You could _probably_ evade pbx firewalls like SecureLogix by war dialing them and changing your callerid on every call.

-Daniel

Re: Oyp Vey!

DM — Wed, 14 Jun 2006 00:06:31 -0000

It's probably a subset of Phownage, but I suspect we'll also see the usual DoS attacks against providers.

But more importantly what we'll see is poor architecture/engineering/serious lack of change control at the provider level and have extended outages as a result.

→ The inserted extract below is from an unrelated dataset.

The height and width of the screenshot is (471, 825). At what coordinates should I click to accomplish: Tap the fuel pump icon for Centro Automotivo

Another concern is that VOIP providers don't have the same disaster recovery requirements that the PSTN providers have. As VOIP becomes more prevalent in the househld, this could lead to interesting physical issues during major disasters.

Re: Oyp Vey!

ivan — Tue, 13 Jun 2006 23:37:19 -0000

what did you miss? hmm can't think of much more but perhaps this: enteprise VoIP systems end up connected to the traditionl PSTNs at some topological point and from there they can interact directly with the PSTN signalling systems...it's the phreakers wet dream; gaining complete control of a SS7 capable system and talking directly to the CO switches from a standard off-the-self OS like linux or windows.